Récompensé à plusieurs reprises, dont au Festival de Locarno (meilleur.e acteur, actrice, réalisation) mais également à San Sebastian (Prix Horizontes Latinos), ou encore au Luxembourg City Film Festival (Grand Prix), « Tengo Sueños Eléctricos », traduit littéralement en français par « J’ai des Rêves Électriques », est un drame sous-tension, laquelle se ressent au travers de chaque plan que filme admirablement bien la cinéaste, croisant sans cesse le regard fébrile de ses personnages. Elle parvient également à capter de très jolis moments de cinéma, très cinégéniques, étant donné le regard réaliste et personnel qu’elle porte sur la ville de son cœur, qu’elle sait dès lors comment filmer, et cela malgré les courants instables traversés par ses sujets, en pleins tourments.

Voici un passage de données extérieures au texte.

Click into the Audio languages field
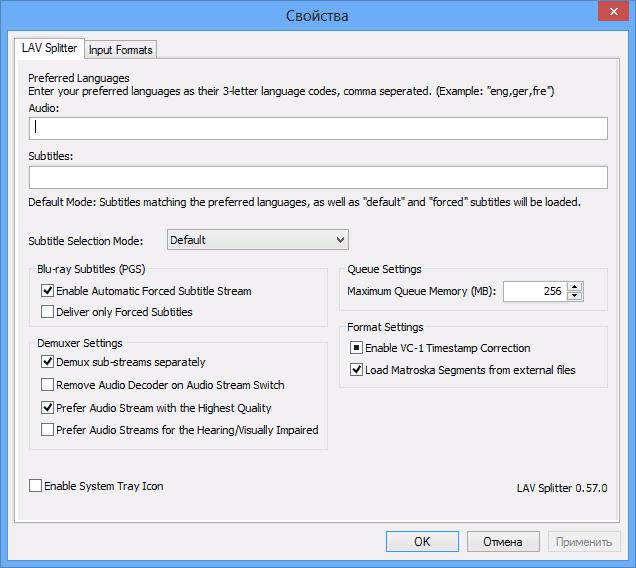Image resolution: width=636 pixels, height=568 pixels. (x=318, y=128)
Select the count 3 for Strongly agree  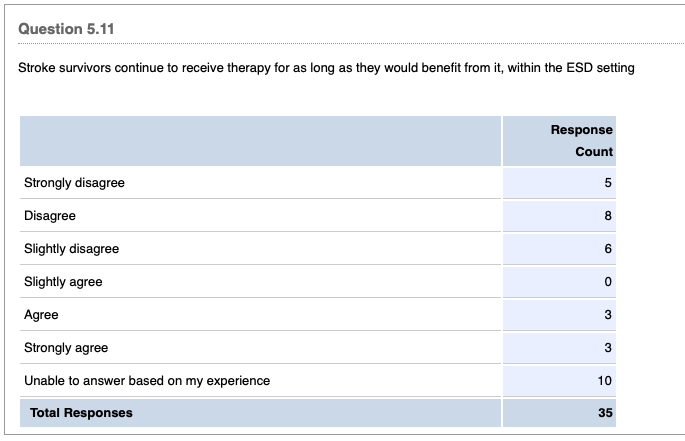pos(607,348)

Passant de la tendresse à la haine, et cela sans préavis, cette histoire, à la sobre mise en scène filmant le quotidien, touche par sa retenue et son impartialité. Sa metteuse en scène ne porte, en effet, aucun jugement sur ses personnages, nous laissant dès lors la possibilité d’éprouver nos propres ressentis, dont face à cette demoiselle qui agit indirectement mal envers les femmes (sa maman et sa sœur) qui sont - et seront toujours - là pour elle, et qui ne lui dès lors feront aucun mal, ainsi que face à cet homme et père de famille explosif, incapable de contenir ses gestes, malgré l’amour qu’il porte aux siens, mais qu’il met en danger.

Sans chercher à trouver des solutions à cette situation ou à vouloir être moralisatrice, Valentina Maurel offre alors une photographie intime et complexe de relations humaines entre êtres en plein chamboulement familiaux et naturels. Mais il s’agit principalement ici du portrait d’une demoiselle qui doit, malgré elle, se défaire du schéma parental instauré depuis son plus jeune âge, alors qu’elle éprouve plus d’attirance, d’intérêt pour son père, bien qu’il ne soit pas un exemple à suivre, elle qui est, de plus, en pleine découverte de son corps, et de son appétit pour la virilité. Daniela Marín Navarro crève alors l’écran dans son rôle, tandis que Reinaldo Amien et Vivian Rodriguez sont loin d’être en reste, le premier dans la peau dudit père, lequel tente de calmer ses effusions colériques en suivant un atelier de poésie, et la seconde dans celle d’une maman face au désarroi de ne pas réussir à ramener sa fille à sa cause, son combat, elle qui est également en pleine reconstruction, dont amoureuse, avec l’ouvrier des travaux, ce qui ne plaira pas à Eva. Car « Tengo Sueños Eléctricos », c’est aussi un film qui parle d’unisson féminine face aux violences domestiques, tout en nuançant ici le propos, dont en le parsemant de moments très forts, très électriques, et même de sensualité, de chaleur, voire d’odeurs. Car il fait chaud, aussi bien de vie et d’amours blessés et contrariés, dans ce premier film bouillonnant d’ardeurs.